_About this exercise_:
Given the entries below, would you transcribe exactly the lines starting at the one with "Sort broker table by Takas (RT) column" and ending at the one with "You are a computer-use agent.", both kept, pictures omitted, nothing extra?
"""
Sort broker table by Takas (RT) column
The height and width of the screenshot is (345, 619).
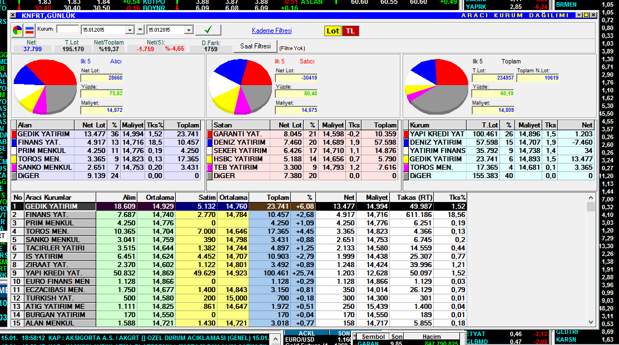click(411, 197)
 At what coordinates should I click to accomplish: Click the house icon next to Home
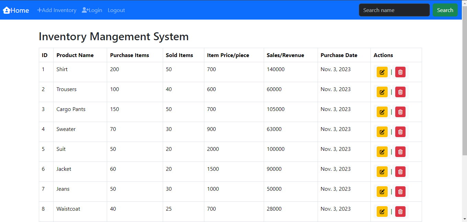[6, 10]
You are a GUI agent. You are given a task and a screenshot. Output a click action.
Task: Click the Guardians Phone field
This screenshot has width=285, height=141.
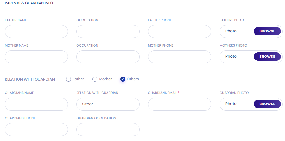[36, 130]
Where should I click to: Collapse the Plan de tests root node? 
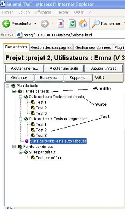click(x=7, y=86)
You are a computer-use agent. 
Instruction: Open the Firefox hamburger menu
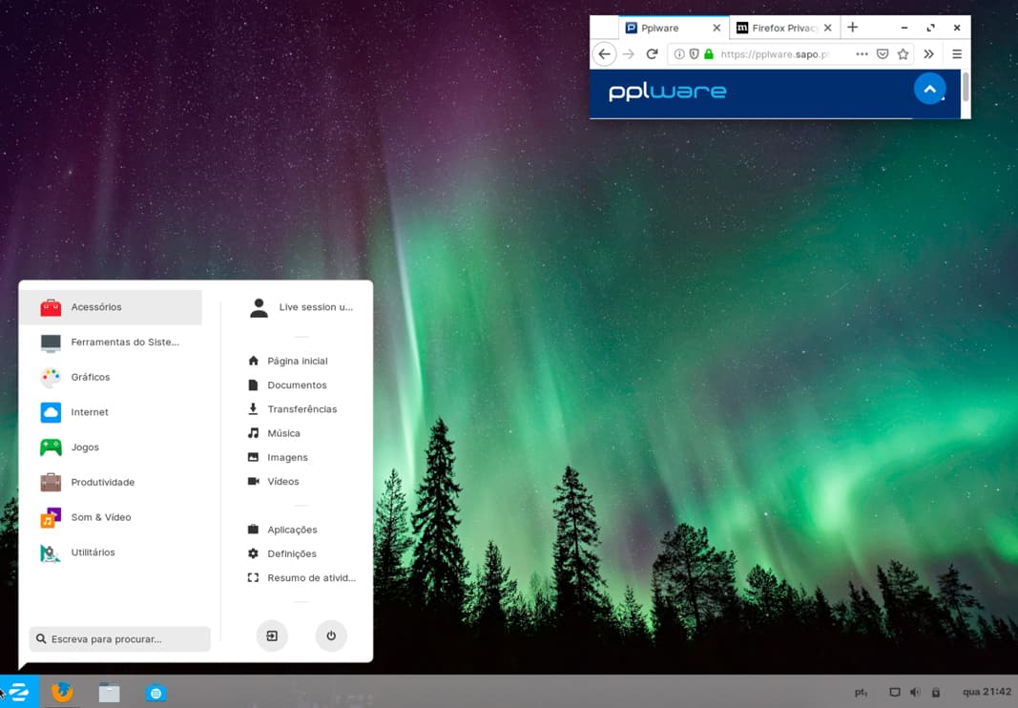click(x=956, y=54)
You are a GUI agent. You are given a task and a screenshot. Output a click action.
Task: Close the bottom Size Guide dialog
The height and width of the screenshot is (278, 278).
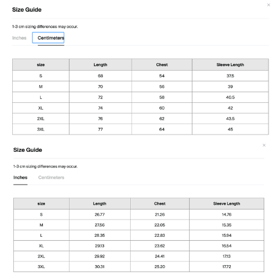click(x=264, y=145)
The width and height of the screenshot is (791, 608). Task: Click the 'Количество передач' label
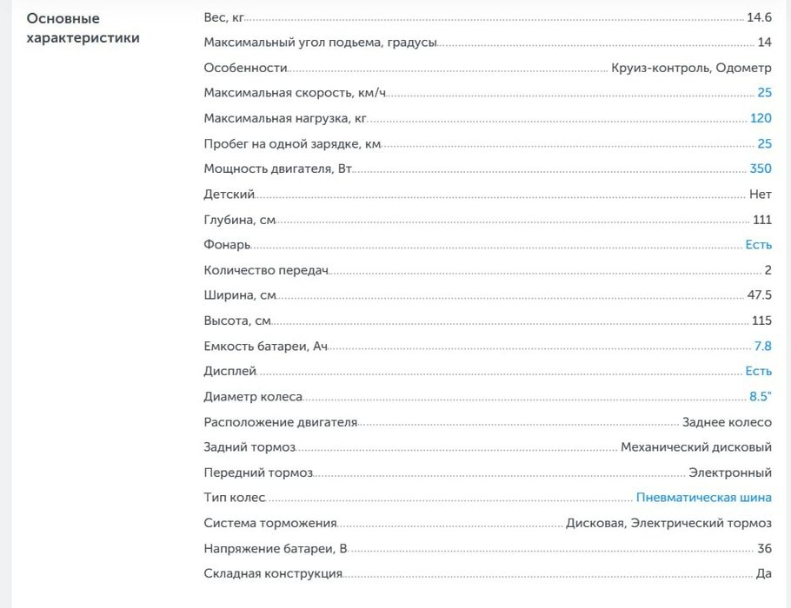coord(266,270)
"""
"""
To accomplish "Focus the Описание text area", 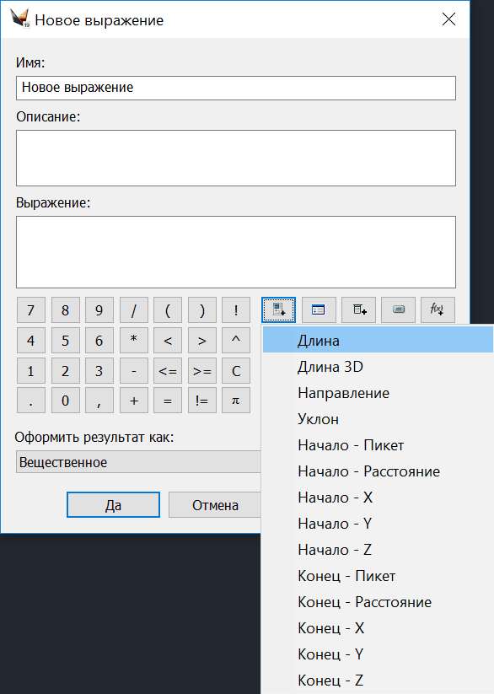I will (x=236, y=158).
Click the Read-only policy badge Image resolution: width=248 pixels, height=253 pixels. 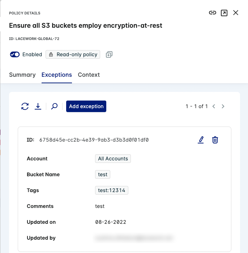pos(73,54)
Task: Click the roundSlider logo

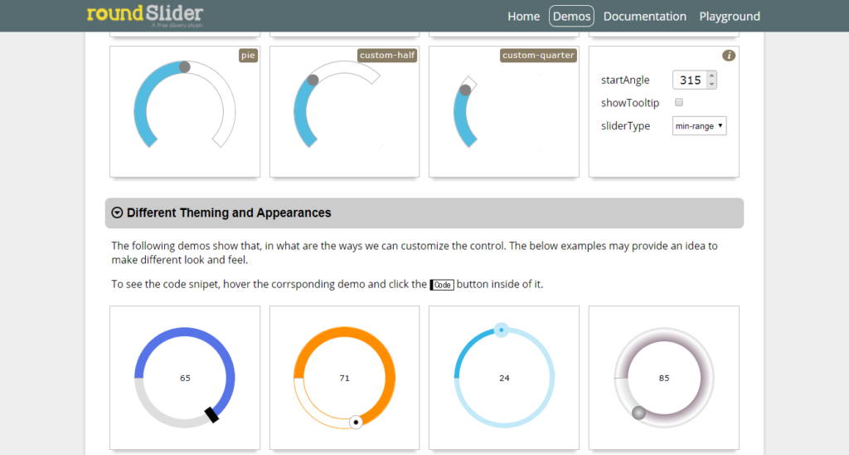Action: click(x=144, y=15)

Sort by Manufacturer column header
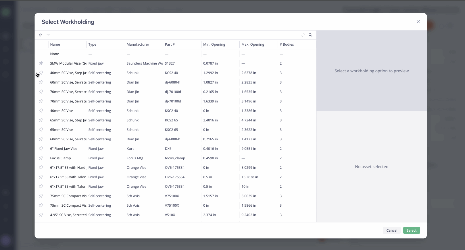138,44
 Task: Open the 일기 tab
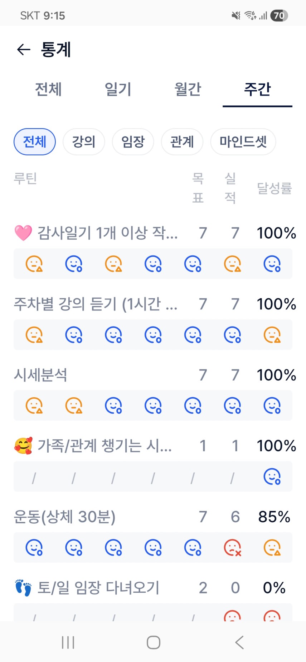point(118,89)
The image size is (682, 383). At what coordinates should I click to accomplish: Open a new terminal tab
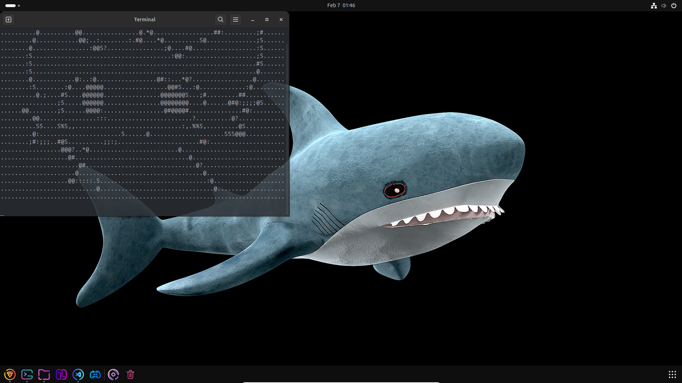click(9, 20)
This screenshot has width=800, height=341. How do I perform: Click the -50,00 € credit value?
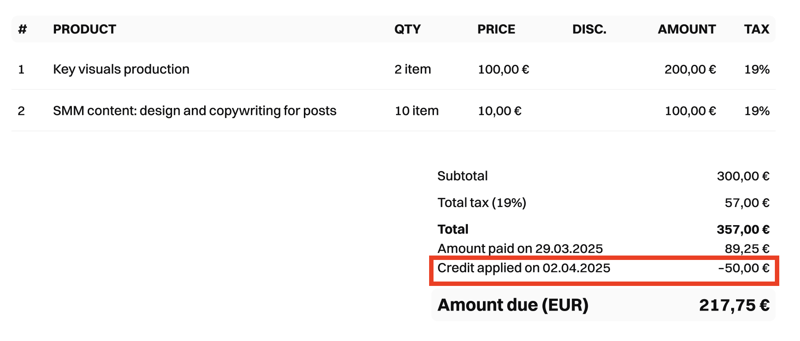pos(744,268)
"""
"""
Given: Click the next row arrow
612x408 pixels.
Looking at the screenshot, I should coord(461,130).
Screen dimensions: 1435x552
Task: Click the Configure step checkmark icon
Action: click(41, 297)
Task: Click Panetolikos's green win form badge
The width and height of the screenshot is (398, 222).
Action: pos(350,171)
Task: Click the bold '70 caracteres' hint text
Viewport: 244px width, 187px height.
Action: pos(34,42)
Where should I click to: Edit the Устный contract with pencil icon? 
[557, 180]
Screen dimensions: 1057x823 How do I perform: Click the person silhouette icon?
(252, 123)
"""
_Reply_:
Sort broker table by Takas (RT) column
The height and width of the screenshot is (345, 619).
click(411, 197)
 At what coordinates should I click to accomplish: Click the house icon next to Home
[6, 10]
You are a GUI agent. You are given a task and a screenshot. Output a click action.
Task: Click the Guardians Phone field
This screenshot has width=285, height=141.
[36, 130]
Where should I click to: Collapse the Plan de tests root node? 
click(x=7, y=86)
You are a computer-use agent. 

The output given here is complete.